The Delhi High Court recently, in the case of Whirpool India Ltd, held that retrospective amendment providing addition of ‘provision for diminution in the value of any asset’ in computing book profits under section 115JB of the Income-tax Act, 1961 is constitutionally valid. The Court observed that nothing prevents the legislature from giving effect to its intention at the earliest to bring about certainty and clarity in law. The Court distinguished the present case against rulings relied upon by the assessee which dealt with retrospective amendment of incentive or relief provisions. The Court noted that MAT (minimum alternate tax) provisions seek to achieve larger public interest by removing inequalities in the tax regime, by making companies earning substantial profits pay tax and contribute to the fiscal health of the economy.

Pricing clarity on contract R&D?

The Central Board of Direct Taxes recently issued two circulars on transfer pricing pertaining to development centres. One states that in the absence of a correlation between the cost of R&D activities and return on the intangible developed, the use of Transactional Net Margin method (TNMM), which estimates the value of the intangible based on the R&D cost plus return, is discouraged. In case a transfer pricing officer (TPO) feels that the Profit Split Method (PSM) cannot be applied due to non-availability of information, he must record the reasons from the taxpayer before considering other methods. The second circular provides that for an intra-group R&D arrangement to be regarded as provision of contract services with insignificant risks, the foreign principal should perform and control economically significant functions, as well as bear and control the risks and costs related to R&D. The circular prescribes conditions under which an arrangement can be regarded as contract R&D. Taxpayers should analyse whether these principles apply to other intra-group services and assess the implications.

* _Recorded information_
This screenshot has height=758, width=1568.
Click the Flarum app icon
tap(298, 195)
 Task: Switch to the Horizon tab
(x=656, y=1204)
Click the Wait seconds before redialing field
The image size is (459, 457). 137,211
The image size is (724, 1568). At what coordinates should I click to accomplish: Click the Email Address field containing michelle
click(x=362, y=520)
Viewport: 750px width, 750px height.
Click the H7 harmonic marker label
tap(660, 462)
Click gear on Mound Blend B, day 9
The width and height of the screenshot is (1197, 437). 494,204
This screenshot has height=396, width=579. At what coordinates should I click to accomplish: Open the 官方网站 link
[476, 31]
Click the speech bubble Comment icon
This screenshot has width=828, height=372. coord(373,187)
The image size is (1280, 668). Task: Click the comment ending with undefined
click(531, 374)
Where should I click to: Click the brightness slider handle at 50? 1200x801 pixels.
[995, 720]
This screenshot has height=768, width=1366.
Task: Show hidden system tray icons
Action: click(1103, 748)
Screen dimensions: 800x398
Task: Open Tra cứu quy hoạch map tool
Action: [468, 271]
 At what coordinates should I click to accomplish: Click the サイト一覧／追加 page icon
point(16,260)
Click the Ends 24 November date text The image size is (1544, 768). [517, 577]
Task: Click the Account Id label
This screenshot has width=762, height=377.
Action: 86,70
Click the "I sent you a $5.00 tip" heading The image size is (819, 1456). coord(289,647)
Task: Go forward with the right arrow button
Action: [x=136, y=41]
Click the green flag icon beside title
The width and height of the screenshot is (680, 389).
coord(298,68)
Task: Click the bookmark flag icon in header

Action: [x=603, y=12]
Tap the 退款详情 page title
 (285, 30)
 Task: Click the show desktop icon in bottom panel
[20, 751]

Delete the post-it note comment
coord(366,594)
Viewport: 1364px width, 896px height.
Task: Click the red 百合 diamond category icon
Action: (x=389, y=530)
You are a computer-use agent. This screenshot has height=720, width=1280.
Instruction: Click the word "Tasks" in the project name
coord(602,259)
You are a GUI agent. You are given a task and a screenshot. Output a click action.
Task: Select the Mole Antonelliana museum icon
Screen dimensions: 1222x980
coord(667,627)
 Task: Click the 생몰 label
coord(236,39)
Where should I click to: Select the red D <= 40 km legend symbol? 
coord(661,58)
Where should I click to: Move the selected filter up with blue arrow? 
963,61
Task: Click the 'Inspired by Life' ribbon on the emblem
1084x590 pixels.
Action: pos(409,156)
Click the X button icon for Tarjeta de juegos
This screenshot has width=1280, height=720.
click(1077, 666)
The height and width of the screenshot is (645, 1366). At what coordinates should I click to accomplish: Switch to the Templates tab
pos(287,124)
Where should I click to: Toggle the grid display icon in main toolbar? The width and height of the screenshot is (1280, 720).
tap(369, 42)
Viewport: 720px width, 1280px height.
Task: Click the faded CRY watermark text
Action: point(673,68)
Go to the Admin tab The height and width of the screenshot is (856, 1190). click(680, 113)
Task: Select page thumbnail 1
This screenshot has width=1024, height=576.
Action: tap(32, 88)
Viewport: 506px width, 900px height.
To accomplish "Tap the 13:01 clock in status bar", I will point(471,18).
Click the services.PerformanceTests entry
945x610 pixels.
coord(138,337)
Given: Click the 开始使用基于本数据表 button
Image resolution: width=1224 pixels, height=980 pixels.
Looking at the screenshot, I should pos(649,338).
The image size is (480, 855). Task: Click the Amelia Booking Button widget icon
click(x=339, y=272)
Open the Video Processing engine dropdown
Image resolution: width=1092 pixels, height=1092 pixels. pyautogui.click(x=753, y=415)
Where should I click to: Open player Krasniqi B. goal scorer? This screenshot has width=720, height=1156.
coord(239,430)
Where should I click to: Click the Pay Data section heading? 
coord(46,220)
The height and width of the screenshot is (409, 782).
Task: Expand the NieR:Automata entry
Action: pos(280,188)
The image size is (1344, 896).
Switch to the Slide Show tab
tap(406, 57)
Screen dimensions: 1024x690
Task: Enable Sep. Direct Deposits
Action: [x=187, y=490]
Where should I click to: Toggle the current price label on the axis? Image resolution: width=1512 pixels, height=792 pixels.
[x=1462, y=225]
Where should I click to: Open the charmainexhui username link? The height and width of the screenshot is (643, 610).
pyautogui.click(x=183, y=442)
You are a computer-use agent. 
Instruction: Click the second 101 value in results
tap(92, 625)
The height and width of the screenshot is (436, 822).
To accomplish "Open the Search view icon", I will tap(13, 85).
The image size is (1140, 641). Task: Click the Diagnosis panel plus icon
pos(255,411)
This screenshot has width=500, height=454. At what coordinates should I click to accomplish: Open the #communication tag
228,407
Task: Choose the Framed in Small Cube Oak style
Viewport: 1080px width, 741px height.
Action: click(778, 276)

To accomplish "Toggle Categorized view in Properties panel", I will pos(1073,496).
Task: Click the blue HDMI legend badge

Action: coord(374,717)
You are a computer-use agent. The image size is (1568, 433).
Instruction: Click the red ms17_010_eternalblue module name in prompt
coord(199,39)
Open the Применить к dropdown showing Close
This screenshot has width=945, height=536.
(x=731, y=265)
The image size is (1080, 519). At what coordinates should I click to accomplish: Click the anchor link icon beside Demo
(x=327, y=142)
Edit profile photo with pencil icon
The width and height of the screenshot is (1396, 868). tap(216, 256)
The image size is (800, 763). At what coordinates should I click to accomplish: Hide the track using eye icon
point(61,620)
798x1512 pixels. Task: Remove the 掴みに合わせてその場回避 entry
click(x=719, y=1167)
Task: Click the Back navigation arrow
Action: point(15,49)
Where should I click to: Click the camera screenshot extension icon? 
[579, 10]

* _Prompt_
Extend the excerpt on Indian tax rulings and transfer pricing circulars, starting right after its last sentence. The lines play no part in this.

* _Result_
Delhi HC to the aid of taxpayer

The Delhi High Court in a recent ruling in a Public Interest Litigation (PIL) filed by a Chartered Accountant directed the tax authority to redress taxpayers’ grievances on non-grant of credit for tax deducted at source (TDS). The key highlights of the directions include: Tax authorities should expeditiously dispose rectification applications and maintain a register, which should be uploaded online to help track the status of applications;

No demand should be enforced where prior intimations are not served on taxpayers;

Interest should be paid to taxpayers for erroneous adjustment of refund;

In case of mismatch in TDS claimed by the taxpayer and the TDS uploaded by deductors, where taxpayers are able to establish their claim with necessary proof, tax authorities should compel the deductors to upload the correct particulars.

Recovery during pendency of a stay

The Bombay High Court in a recent decision in the Society of the Franciscan (Hospitaller) Sisters case held that recovery proceedings initiated by the income-tax department by attaching the bank account of the assessee during pendency of the stay application and without prior notice was coercive and not justified. The Court held that the whole object of serving a notice on the assessee was to enable the assessee to have some recourse. It held that the appellate authorities must set time schedules for disposal of stay applications within a reasonable period. It also commented that in exceptional cases where there is apprehension that the monies would be spirited away, prior notice need not be served on the assessee. The Court directed the department to refund to the assessee a part of the amount collected.